А был еще такой случай. В 1963 году издательство «Наука» подготовило к печати популярную брошюру А. Монгайта «Археология и современность». На задней стороне обложки должно было быть изображение найденного в Самарре древнего блюда IV тысячелетия до нашей эры (рис. 4, о самом блюде см. выше) с резвящимися в волнах дельфинчиками и летящими птичками. В центре же блюда красовалась большая жирная свастика — одна из самых древних. Хрущёвская цензура распорядилась блюдо оставить — раз уж оно так дорого автору, — но середину свастики вымарать. В результате от свастики осталось четыре бесформенных обрубка, и, если не знать об этой истории, ни за что в голову не придёт, что там некогда было нечто крамольное. А спрашивается — чего боялись? Впрочем, тогда свастику в российских городах рисовали на стенах поменьше, чем теперь.
Как бы то ни было, к эпохе Гёте-Шиллера-Гейне про свастику в Германии забыли, да и термина-то такого не было: немцы до сих пор называют её
Возрождение интереса ко «кресту без распятого» началось с католических миссионеров, которые выпустили тома описаний «демонических» культов народов Индии и Китая, с которыми они всеми силами — и почти безуспешно — пытались бороться. За отцами-иезуитами в Индию и Китай поехали более объективно настроенные люди, отгремели Опиумные войны, Британия колонизировала Индию — и начала наводить в ней «новый порядок». А прежде, чем внести что-либо новое, надо хорошенько изучить всё старое — с каковою целью в Британскую уже Индию направлялись сотни специалистов самого разного профиля — зоологов, геологов, ботаников, лингвистов, этнографов, искусствоведов, архитекторов, религиоведов. Цитаты из их трудов в изобилии представлены у Уилсона, поэтому повторяться опять-таки не будем — для нас пока важно, что году к 1870-му Запад твёрдо усвоил, что свастика есть священный культовый знак буддистов — тогда-то и появились и идея о происхождении её из перекрещенных «огненных палочек», и версия об индийском происхождении свастики — в других-то концах света её надо было искать под землёй, а до этого у археологов ещё руки не дошли.
После эпохальных открытий Шлимана о свастике заговорили активнее.
Французский граф Гоблет д’Альвиелла, поляк Змигродский и некоторые другие ученые спорили на страницах специальных археологических и искусствоведческих изданий о возможном значении и истории символа. Наконец, явился Уилсон и подвёл черту подо всем, что было известно на тот момент, попутно «отыскав» свастику в милых его сердцу Америках. После этого прочие работы выходили уже неизменно со ссылками на Уилсона.
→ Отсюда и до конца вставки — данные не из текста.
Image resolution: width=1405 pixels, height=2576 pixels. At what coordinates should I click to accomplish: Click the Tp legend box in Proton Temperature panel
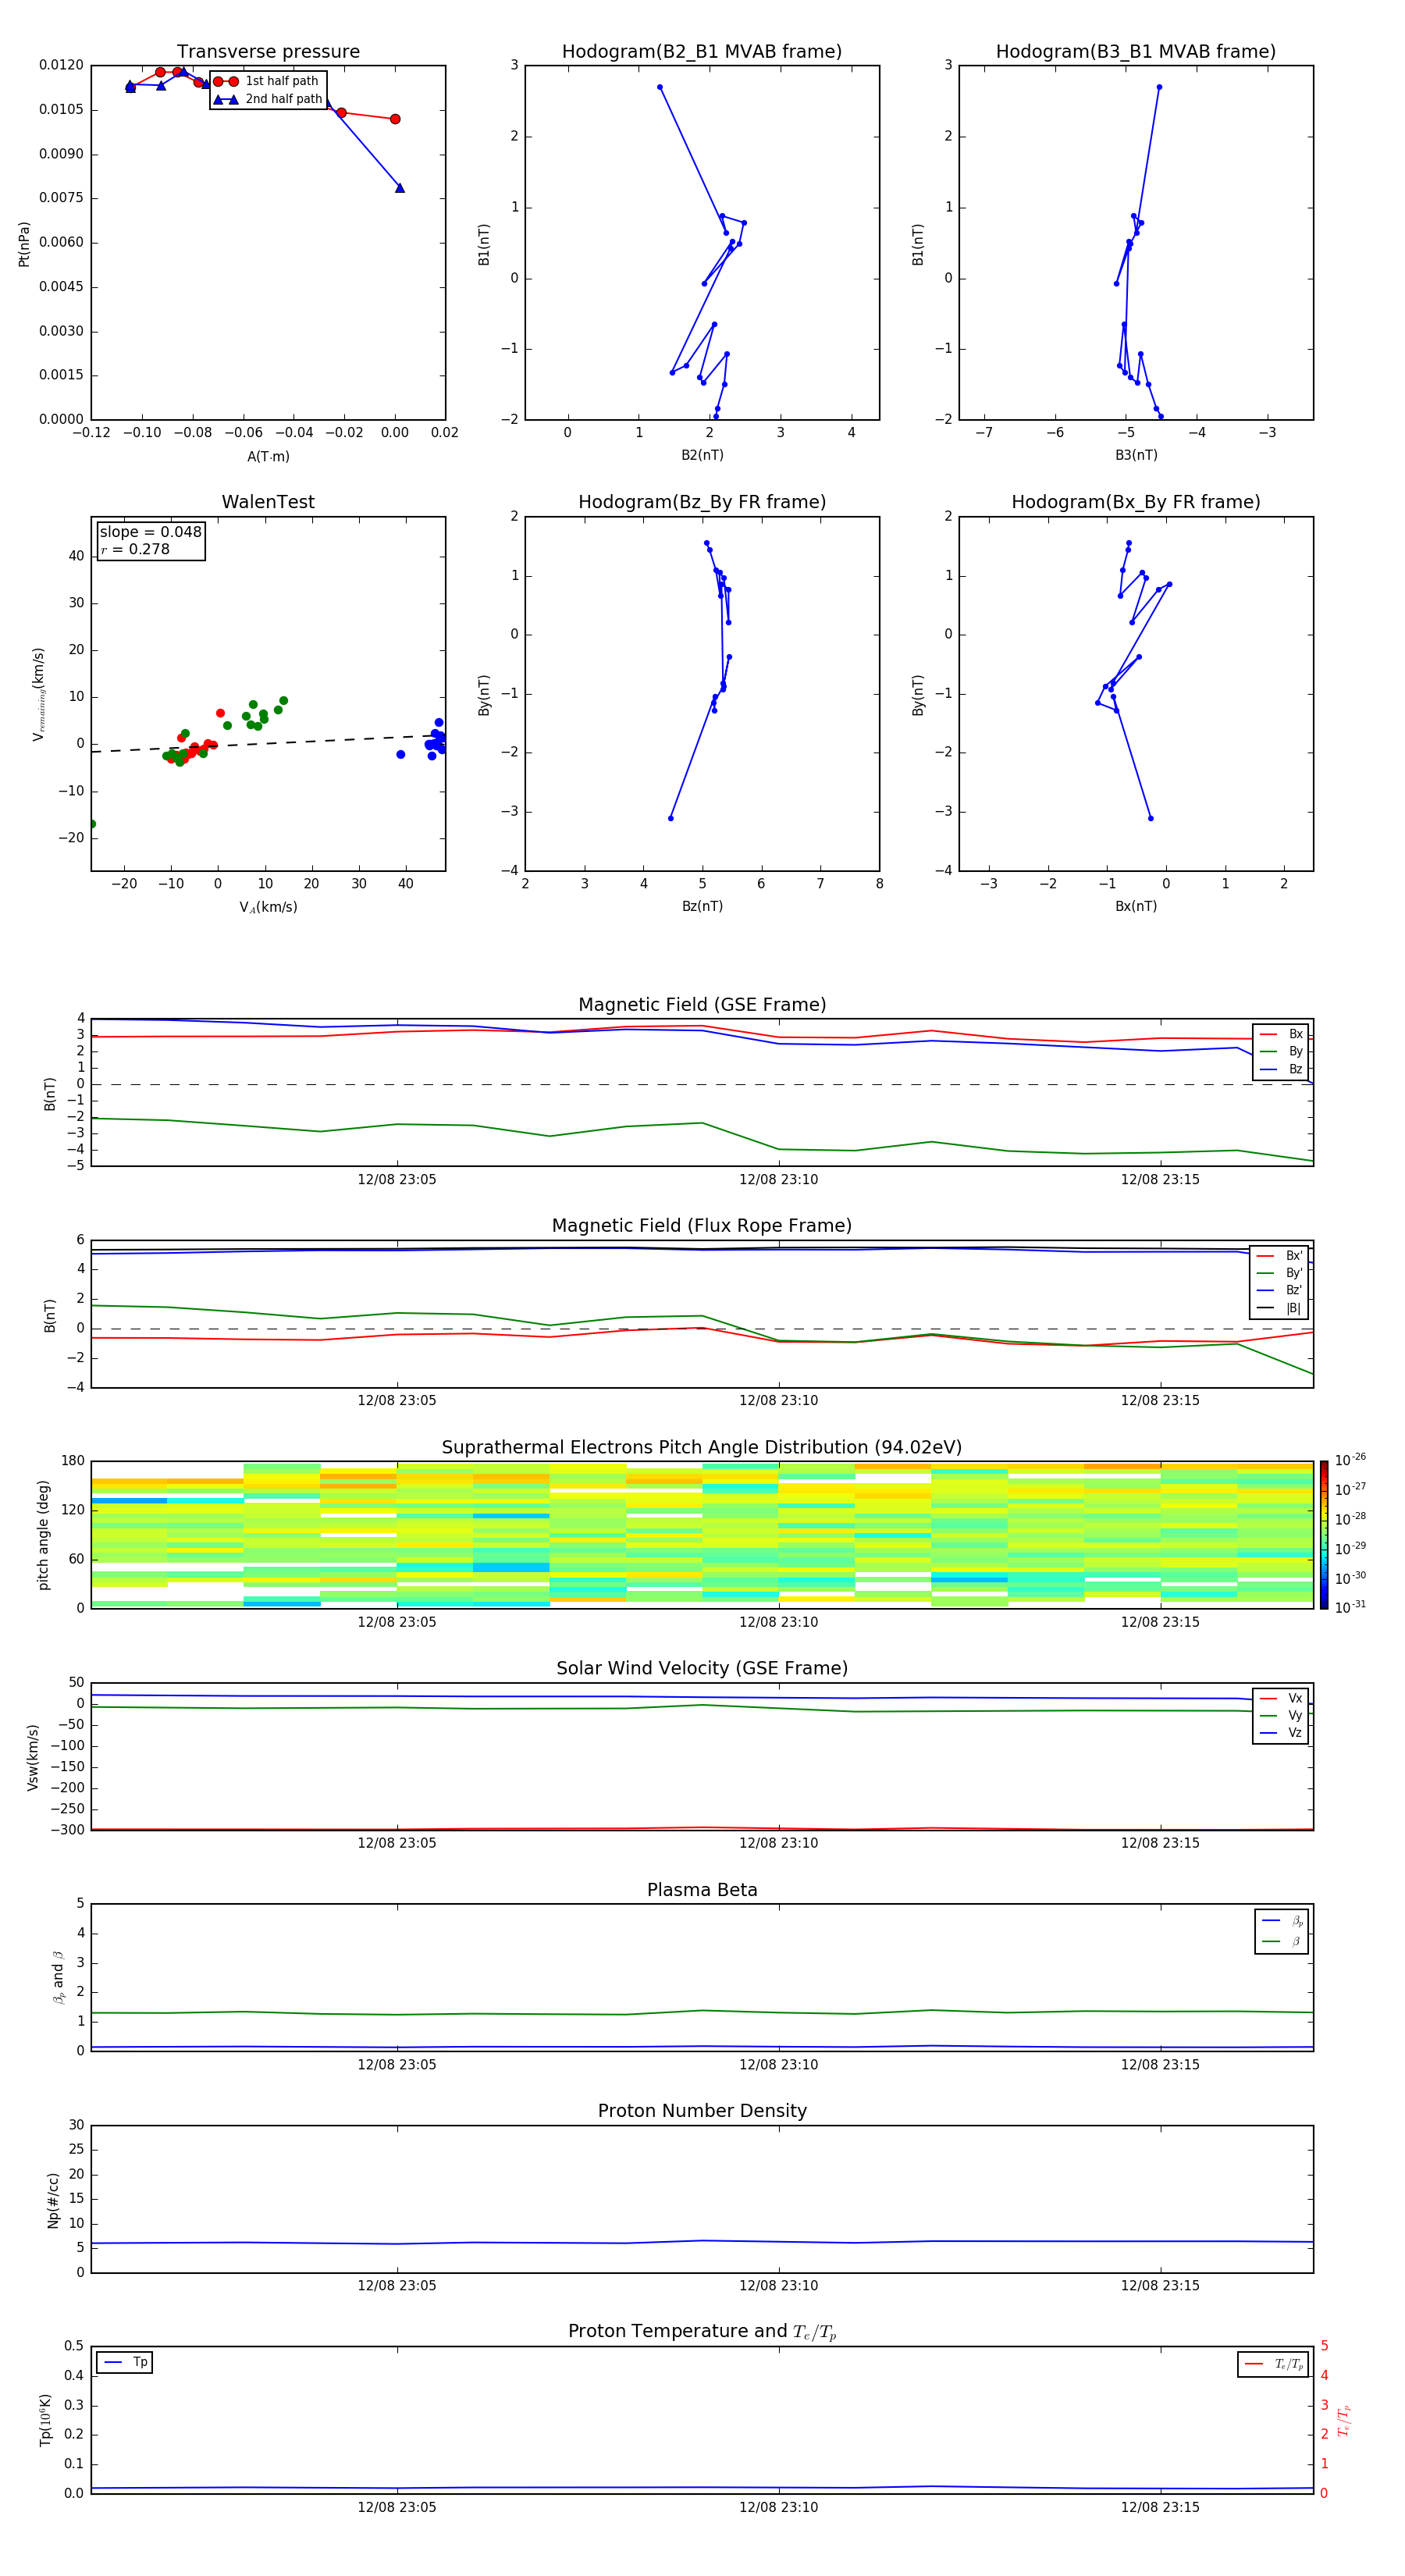125,2362
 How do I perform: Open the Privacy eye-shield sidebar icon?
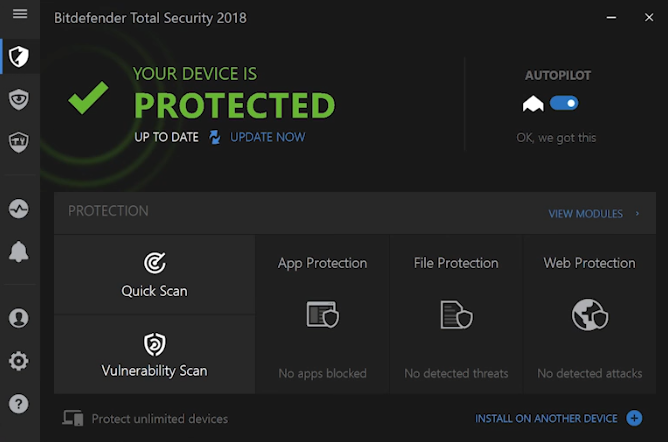(x=18, y=98)
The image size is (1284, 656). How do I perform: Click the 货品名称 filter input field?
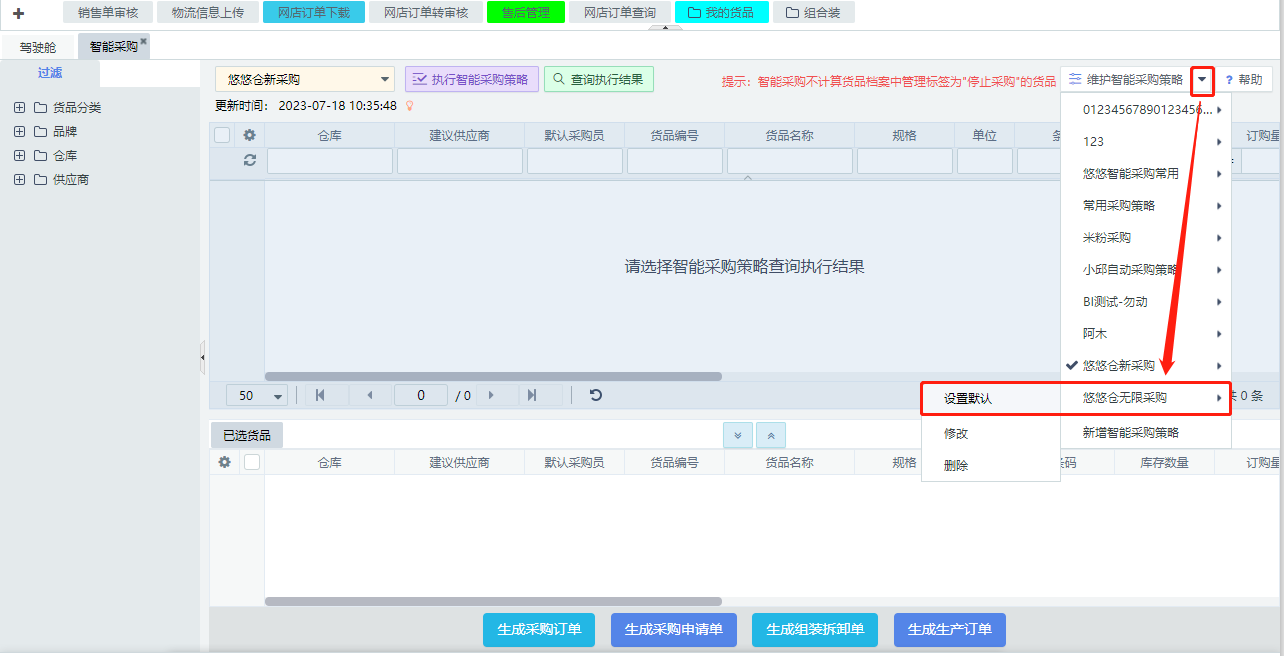[789, 161]
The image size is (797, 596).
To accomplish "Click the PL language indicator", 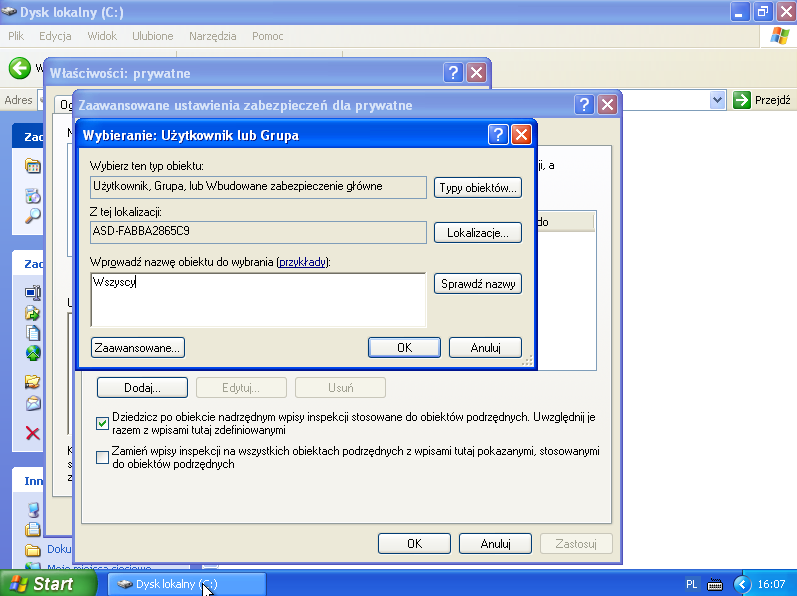I will (x=692, y=584).
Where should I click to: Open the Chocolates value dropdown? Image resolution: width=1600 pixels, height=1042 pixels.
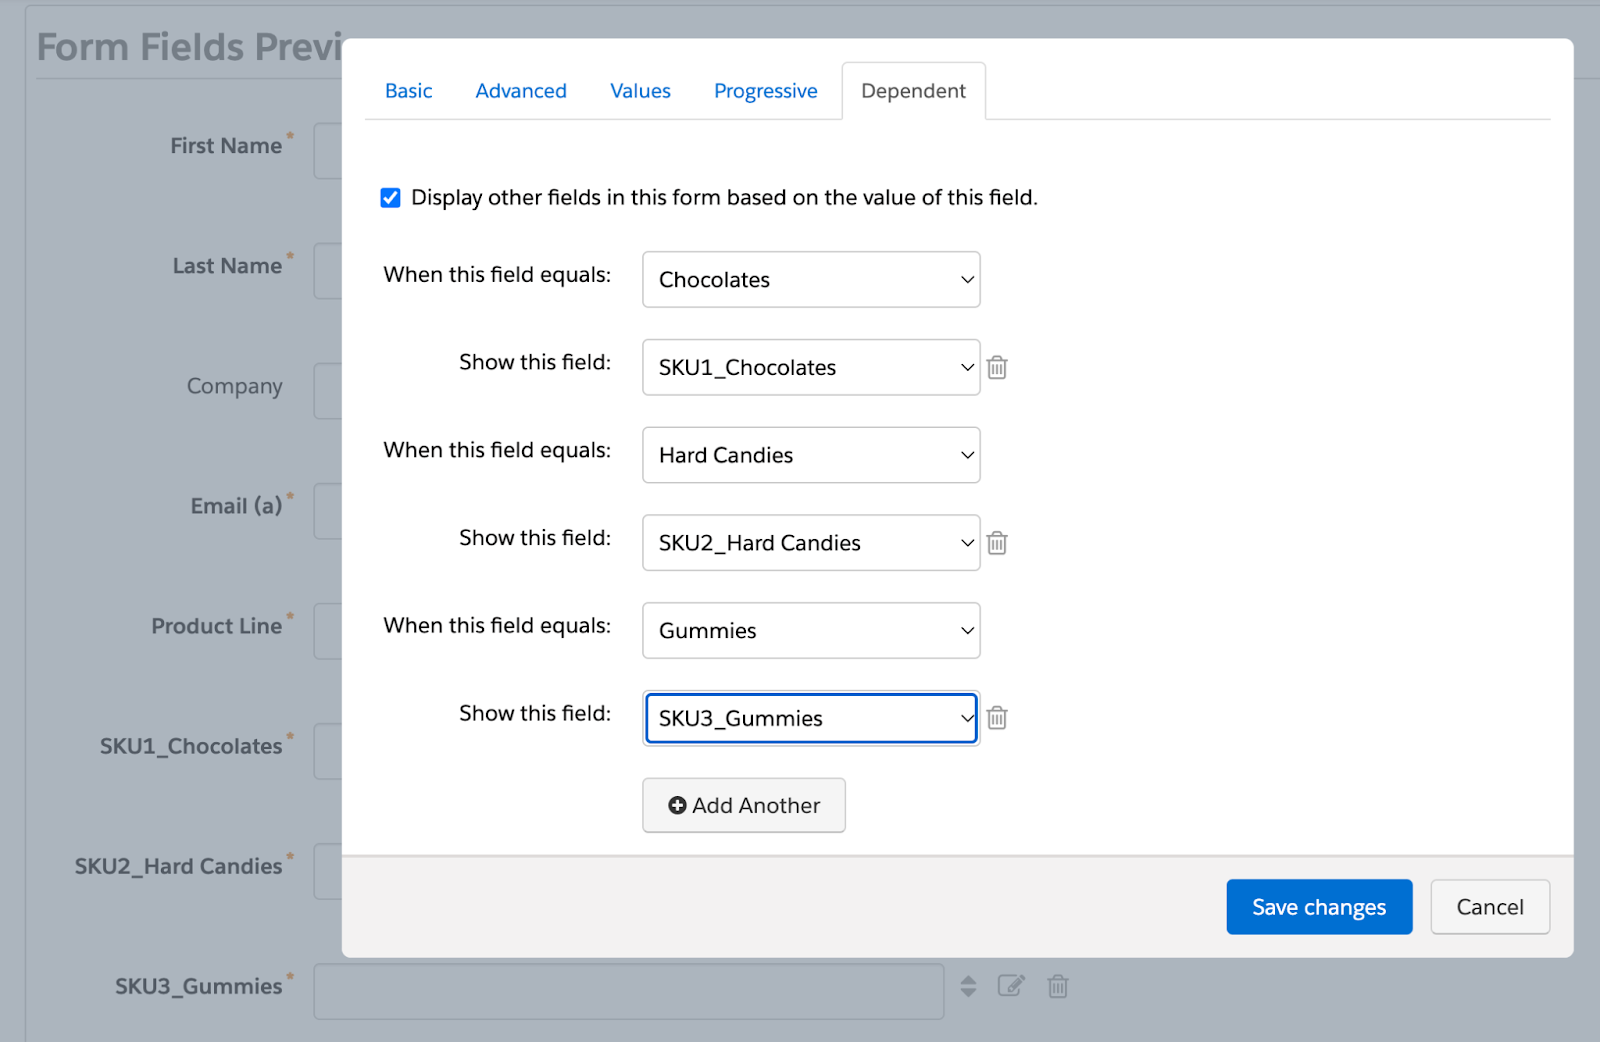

В то же время на почве нагнетания мистических настроений трудилась целая плеяда теософов, самым известным представителем которых была наша соотечественница Елена Блаватская. Представляя европейскому читателю тайны восточных религий, теософы, общество которых было основано в 1875 году, хитрым образом увязывали их с религиями европейскими, завораживая читателя парадоксальными выводами и сопоставлениями. Чтобы умело критиковать теософов, надо самому быть специалистом-востоковедом, чего в большинстве случаев не было, поэтому новомодные идеи некоторой частью интеллигенции принимались на веру. Поскольку свастика активно используется в буддийском культе, теософы просто не могли пройти мимо такого знака, попутно познакомив с ним своих мистически настроенных европейских читателей. Эмблему немецких теософов, лидером которых был Франц Хартигни (1838–1919), утверждённую в 1910 году, мы показываем на рис. 170. Она состоит из объединения символов дохристианских религий: звезды Давида (иудаизм), креста «анкх» (религия Египта), свастики (буддизм), написанного алфавитом деванагари слова «ом» (индуизм), свернувшегося в кольцо дракона (герметизм).